## Task requirements
From first line to last, give the material again unchanged.

## Provided records

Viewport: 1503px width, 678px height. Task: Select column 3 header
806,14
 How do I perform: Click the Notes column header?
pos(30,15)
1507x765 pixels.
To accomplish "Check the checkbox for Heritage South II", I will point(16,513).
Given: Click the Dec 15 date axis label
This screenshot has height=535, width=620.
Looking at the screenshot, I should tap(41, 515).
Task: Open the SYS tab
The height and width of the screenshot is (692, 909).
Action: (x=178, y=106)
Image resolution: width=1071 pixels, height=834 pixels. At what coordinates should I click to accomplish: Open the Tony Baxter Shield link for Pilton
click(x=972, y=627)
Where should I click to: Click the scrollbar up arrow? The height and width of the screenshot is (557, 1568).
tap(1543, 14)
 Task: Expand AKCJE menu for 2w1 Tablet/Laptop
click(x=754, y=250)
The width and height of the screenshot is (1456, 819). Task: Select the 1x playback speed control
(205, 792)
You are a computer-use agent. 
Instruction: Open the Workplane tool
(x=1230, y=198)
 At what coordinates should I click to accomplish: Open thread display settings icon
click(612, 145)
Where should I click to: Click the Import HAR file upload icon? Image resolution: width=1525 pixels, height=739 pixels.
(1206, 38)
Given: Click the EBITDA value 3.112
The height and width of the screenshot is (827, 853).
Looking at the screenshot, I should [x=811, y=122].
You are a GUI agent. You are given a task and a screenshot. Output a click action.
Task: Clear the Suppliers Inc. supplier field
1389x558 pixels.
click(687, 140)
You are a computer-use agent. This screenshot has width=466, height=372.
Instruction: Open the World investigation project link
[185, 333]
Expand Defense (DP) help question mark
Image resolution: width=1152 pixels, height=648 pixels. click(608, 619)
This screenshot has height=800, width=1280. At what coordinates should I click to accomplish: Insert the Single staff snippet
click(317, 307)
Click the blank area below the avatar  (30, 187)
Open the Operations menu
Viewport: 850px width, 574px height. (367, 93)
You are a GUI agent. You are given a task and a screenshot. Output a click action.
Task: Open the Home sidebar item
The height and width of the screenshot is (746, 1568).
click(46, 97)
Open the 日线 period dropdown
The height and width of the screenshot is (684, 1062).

## Answer for the task
Viewport: 1503px width, 678px height. Task: Select column 3 header
806,14
 How do I perform: Click the Notes column header?
pos(30,15)
1507x765 pixels.
To accomplish "Check the checkbox for Heritage South II", I will point(16,513).
Given: Click the Dec 15 date axis label
This screenshot has height=535, width=620.
Looking at the screenshot, I should tap(41, 515).
Task: Open the SYS tab
The height and width of the screenshot is (692, 909).
Action: (x=178, y=106)
Image resolution: width=1071 pixels, height=834 pixels. At what coordinates should I click to accomplish: Open the Tony Baxter Shield link for Pilton
click(x=972, y=627)
Where should I click to: Click the scrollbar up arrow? The height and width of the screenshot is (557, 1568).
tap(1543, 14)
 Task: Expand AKCJE menu for 2w1 Tablet/Laptop
click(x=754, y=250)
The width and height of the screenshot is (1456, 819). Task: Select the 1x playback speed control
(205, 792)
You are a computer-use agent. 
Instruction: Open the Workplane tool
(x=1230, y=198)
 At what coordinates should I click to accomplish: Open thread display settings icon
click(612, 145)
Where should I click to: Click the Import HAR file upload icon? Image resolution: width=1525 pixels, height=739 pixels.
(1206, 38)
Given: Click the EBITDA value 3.112
The height and width of the screenshot is (827, 853).
Looking at the screenshot, I should [x=811, y=122].
You are a GUI agent. You are given a task and a screenshot. Output a click action.
Task: Clear the Suppliers Inc. supplier field
1389x558 pixels.
click(687, 140)
You are a computer-use agent. This screenshot has width=466, height=372.
Instruction: Open the World investigation project link
[185, 333]
Expand Defense (DP) help question mark
Image resolution: width=1152 pixels, height=648 pixels. click(608, 619)
This screenshot has height=800, width=1280. At what coordinates should I click to accomplish: Insert the Single staff snippet
click(317, 307)
Click the blank area below the avatar  (30, 187)
Open the Operations menu
Viewport: 850px width, 574px height. (367, 93)
You are a GUI agent. You are given a task and a screenshot. Output a click action.
Task: Open the Home sidebar item
The height and width of the screenshot is (746, 1568).
click(46, 97)
Open the 日线 period dropdown
The height and width of the screenshot is (684, 1062).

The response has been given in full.